The Dharma Q&A ended with loud applause. A book signing session immediately followed. Most attendees formed a long line to get their books signed. While receiving their signatures, most of them expressed their gratitude to Sunim.
Next, Sunim took a commemorative photo with the volunteers who prepared the event. He presented a signed book to Kang Mi-jung, who was in charge of organizing the Dharma Q&A.
“Thank you all for your hard work.”

After shaking hands with the volunteers and expressing his gratitude, Sunim went to his accommodation. The volunteers had a sharing session with Dharma Teachers Myodeok and Beophae. The volunteers shared how volunteering made them feel even happier than just participating.
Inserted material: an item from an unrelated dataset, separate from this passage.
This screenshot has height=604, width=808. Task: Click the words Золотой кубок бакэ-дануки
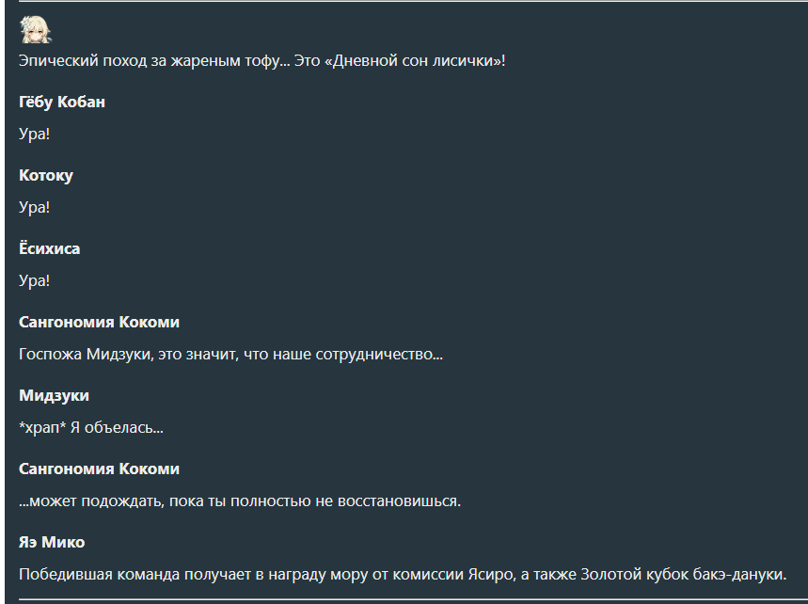[683, 574]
“After completing the Happiness School, there were no in-person activities. I’m so grateful to have met many people as a volunteer at Sunim’s talk.”
“It was wonderful to volunteer again with people I met last year. I’ll volunteer again next year.”
“I had almost no interaction with other Koreans, but thanks to Jungto Society, I feel like I’ve come out into the world.”
Sunim arrived at the accommodation at 8 PM and had a late dinner. After communicating with the team in Korea and discussing the schedule for the next day, he went to bed.
Tomorrow, he will travel to Washington D.C. and spend the entire day meeting with representatives from American think tanks, government, and Congress to discuss ways to improve North Korea-US relations and peace on the Korean Peninsula.